### [Extracted text]
Rinse the jar twice a day (once in the morning and once at night) each day for 3-5 days. Larger sprouts, such as green pea and mung bean may need 1-2 days long. If at any point, the jar becomes full, move half of the sprouts to a second jar, or remove them for consumption. The sprouts need proper air flow to avoid bacterial growth.
When the sprouts are done, fill a large bowl with room temperature or cool water, and drop the sprouts into it. The sprouts will sink, while their hulls will float. Skim off the hulls. Drain the water and allow the sprouts to dry for a few minutes. Placing them on a paper towel and patting them dry is best.
Return the sprouts to a clean jar, this time capping them with a solid lid. Place in the fridge for 4-5 days, removing them as needed. Be sure to always use clean hands while handling the sprouts, to avoid contamination.

### [Tasks to carry out]
a) List every length of time given as a number of days in the sprout-growing instructions.
b) Write what comes next in the sprout-growing instructions, picking up after their final sentence.

### [Data extracts]

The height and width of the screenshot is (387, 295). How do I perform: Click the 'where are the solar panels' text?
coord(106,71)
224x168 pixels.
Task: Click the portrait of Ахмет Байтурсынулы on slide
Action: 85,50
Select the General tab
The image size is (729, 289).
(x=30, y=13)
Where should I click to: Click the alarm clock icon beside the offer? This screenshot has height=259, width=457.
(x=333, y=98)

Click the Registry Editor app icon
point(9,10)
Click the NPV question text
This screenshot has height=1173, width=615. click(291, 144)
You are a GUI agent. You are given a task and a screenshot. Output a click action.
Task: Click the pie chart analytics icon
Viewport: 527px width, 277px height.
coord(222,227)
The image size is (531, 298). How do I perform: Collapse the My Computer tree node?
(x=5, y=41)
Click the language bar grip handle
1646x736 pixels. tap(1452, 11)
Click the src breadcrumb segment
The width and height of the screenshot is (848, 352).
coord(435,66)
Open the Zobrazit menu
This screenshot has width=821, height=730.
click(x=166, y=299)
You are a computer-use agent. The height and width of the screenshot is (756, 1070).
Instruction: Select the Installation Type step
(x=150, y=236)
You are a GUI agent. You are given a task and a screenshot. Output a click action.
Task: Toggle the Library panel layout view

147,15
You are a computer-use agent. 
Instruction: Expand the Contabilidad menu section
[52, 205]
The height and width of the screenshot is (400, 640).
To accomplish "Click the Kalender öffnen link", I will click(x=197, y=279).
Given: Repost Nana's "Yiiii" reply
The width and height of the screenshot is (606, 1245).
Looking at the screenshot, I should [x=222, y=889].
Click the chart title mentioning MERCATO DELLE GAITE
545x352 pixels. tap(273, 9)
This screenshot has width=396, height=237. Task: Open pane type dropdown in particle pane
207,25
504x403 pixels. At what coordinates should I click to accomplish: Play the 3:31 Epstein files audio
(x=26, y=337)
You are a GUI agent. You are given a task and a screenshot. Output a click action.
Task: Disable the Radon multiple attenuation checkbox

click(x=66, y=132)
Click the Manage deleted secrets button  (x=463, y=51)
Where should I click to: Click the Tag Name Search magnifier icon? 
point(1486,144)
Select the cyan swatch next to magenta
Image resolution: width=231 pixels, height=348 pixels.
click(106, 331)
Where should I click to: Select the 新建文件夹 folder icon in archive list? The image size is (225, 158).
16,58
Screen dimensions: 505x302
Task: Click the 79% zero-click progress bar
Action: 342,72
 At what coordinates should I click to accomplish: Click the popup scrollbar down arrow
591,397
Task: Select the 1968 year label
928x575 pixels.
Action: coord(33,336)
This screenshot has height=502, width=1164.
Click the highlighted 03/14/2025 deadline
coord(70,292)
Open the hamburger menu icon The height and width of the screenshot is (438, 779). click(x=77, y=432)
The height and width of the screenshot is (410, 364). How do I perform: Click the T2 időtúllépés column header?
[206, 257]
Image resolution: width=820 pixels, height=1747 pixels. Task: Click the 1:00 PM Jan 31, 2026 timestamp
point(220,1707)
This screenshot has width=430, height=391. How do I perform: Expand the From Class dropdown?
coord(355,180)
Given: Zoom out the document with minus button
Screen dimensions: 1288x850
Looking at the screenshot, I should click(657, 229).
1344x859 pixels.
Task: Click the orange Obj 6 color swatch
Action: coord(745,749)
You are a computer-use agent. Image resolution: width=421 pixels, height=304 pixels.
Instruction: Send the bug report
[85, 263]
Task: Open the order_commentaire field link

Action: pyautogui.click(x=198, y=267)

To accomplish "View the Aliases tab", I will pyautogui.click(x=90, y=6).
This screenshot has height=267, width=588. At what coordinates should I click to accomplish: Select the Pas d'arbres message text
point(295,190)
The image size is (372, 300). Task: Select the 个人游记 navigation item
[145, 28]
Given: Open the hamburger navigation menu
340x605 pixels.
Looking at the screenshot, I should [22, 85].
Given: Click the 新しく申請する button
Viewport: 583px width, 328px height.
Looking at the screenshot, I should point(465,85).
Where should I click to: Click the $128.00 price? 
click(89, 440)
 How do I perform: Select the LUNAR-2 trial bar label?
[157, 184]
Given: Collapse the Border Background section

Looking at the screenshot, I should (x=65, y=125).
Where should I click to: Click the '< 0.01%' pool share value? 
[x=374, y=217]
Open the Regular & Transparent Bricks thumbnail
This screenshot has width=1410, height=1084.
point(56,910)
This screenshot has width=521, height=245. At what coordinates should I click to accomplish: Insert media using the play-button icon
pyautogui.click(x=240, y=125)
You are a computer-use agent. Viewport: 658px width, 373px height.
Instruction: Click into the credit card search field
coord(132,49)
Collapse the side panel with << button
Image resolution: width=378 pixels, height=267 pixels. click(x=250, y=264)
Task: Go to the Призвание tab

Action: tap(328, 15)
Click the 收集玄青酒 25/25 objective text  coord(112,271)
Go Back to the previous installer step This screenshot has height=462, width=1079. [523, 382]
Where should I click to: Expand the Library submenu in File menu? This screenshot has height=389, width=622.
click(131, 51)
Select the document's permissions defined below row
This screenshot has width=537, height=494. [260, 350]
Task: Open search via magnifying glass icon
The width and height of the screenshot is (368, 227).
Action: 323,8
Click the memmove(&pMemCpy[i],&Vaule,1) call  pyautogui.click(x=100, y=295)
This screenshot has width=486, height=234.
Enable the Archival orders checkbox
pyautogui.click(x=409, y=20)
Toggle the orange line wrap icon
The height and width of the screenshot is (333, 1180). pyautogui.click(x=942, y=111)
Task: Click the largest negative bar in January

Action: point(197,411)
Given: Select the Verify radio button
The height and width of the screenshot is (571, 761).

### [Your written answers]
a)
3-5 days
1-2 days
4-5 days

b)
If any moisture builds up at the bottom of the jar, drain it off, to prolong the sprouts life. If the sprouts smell funky at any point, dispose of them.
Do they need sunlight to grow?
No, they do not. In fact, too much sunlight is often too much for them, because the white part of the sprouts are essentially the roots, which can burn if there are exposed to too much light. A dark corner of the kitchen is a good place to keep your sprouts. If you want, you can put them in a window for the last day or so, to help turn them greener, but indirect sun is best.
Is growing sprouts safe? Will I get sick?
Sprouts are sometimes touted as being unsafe, due to E. coli and salmonella contamination. They are grown in warm, wet conditions that can harbor bacteria. It is important to start with very clean equipment, and always keep your hands clean when rinsing and handling the sprouts.
If you are handling raw meat, or other ingredients that could also harbor bacteria in the kitchen, it is best to keep these away from where the sprouts are growing.
The E. coli and salmonella contamination that occurs commercially is often do to the handling, packaging or contact with animal waste. Ensuring proper cleanliness minimizes the risks.
With that being said, if you are worried that your sprouts may be contaminated, it is best to cook them or dispose of them to avoid food-borne illness.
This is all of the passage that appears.